At the first sign of activity on the ward the next morning, I requested permission to leave. I needed to get out before mother had phoned all and sundry, telling them I had ‘gone in’. This would mean facing the very public humiliation of a false alarm. However, I was under Doctors orders and he hadn’t surfaced yet to make the call on whether I qualified for early release.
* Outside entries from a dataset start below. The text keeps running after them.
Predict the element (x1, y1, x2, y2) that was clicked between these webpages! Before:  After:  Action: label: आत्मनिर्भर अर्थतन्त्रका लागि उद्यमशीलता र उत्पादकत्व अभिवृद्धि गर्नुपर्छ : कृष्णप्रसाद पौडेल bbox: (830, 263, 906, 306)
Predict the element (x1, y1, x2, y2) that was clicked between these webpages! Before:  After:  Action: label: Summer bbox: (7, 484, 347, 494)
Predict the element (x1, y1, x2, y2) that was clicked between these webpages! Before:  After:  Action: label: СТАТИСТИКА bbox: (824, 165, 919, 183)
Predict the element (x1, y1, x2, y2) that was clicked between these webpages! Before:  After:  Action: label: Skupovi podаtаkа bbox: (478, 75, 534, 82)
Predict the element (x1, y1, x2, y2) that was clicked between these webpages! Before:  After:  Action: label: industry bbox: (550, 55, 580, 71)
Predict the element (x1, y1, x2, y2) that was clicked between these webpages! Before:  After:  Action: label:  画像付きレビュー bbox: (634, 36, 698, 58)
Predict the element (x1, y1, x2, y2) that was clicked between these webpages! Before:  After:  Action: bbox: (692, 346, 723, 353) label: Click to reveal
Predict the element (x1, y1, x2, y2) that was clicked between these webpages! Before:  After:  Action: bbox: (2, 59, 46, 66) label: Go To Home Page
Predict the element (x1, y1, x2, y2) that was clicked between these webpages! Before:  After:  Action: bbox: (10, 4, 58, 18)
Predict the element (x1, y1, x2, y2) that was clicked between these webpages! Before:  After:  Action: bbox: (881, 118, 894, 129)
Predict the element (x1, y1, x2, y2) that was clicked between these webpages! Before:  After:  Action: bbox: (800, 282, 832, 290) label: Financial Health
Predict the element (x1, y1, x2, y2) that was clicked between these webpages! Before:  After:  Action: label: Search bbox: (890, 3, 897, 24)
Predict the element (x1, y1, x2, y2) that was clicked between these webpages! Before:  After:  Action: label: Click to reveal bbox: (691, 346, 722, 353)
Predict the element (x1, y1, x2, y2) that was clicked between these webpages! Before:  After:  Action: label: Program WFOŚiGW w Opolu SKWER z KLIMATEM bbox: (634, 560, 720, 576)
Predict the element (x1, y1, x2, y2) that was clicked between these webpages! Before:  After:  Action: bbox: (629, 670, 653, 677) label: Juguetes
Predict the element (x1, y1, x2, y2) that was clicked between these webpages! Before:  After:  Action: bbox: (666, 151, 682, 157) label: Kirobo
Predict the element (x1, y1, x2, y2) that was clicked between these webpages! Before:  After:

In the end I got so agitated, they phoned him and the decision was made, that since I was there, he might as well induce me; save me the bother of going home and having to come back in a week or so – which was when my baby was actually due.
I had no idea what induction involved. But it began with an enema and having my waters broken, neither of which I would relish experiencing again. Then I was attached to a drip and told get walking.
It didn’t take long before I realised what contractions really felt like… and I was moved into the delivery room. Being partner-less and husband-less, I was on my own and as I was dealing with the epidural and bracing myself for what was ahead, the midwife announced that my mother had arrived. “Will I bring her in?” she asked.
“No. Do not. Ask her to go home. We will call her when there’s news.”
Now this might seem a bit heartless but I knew that if my lovely, slightly mad, mammy arrived into the delivery room I would give up all involvement in this birth and start to cry. Just like one of those young ones on ‘One Born Every Minute’.
In the end, my baby arrived at 3:30pm. This baby girl I had known forever. And the one that changed my life utterly. As she was placed back in my arms, after being checked and measured, and before the nurse had a chance to phone home for me, she said “oh and your mother left a huge bouquet of pink flowers.”
I don’t know how she knew, but she did.
As I finish writing this, it is coming up to midnight on the 27th of July. Tomorrow my baby girl turns 30. And she is two weeks (or so) away from giving birth herself in Perth in Western Australia.
Another baby to change the lives of all who already love her or him. Just like my girl did. Just like each of my girls did.
Happy Birthday Carla Sofia Scully. This night 30 years ago is etched forever on my memory in glorious detail and it still makes me laugh at the comedy of it all. And listen love, you have a decent nightie, don’t you?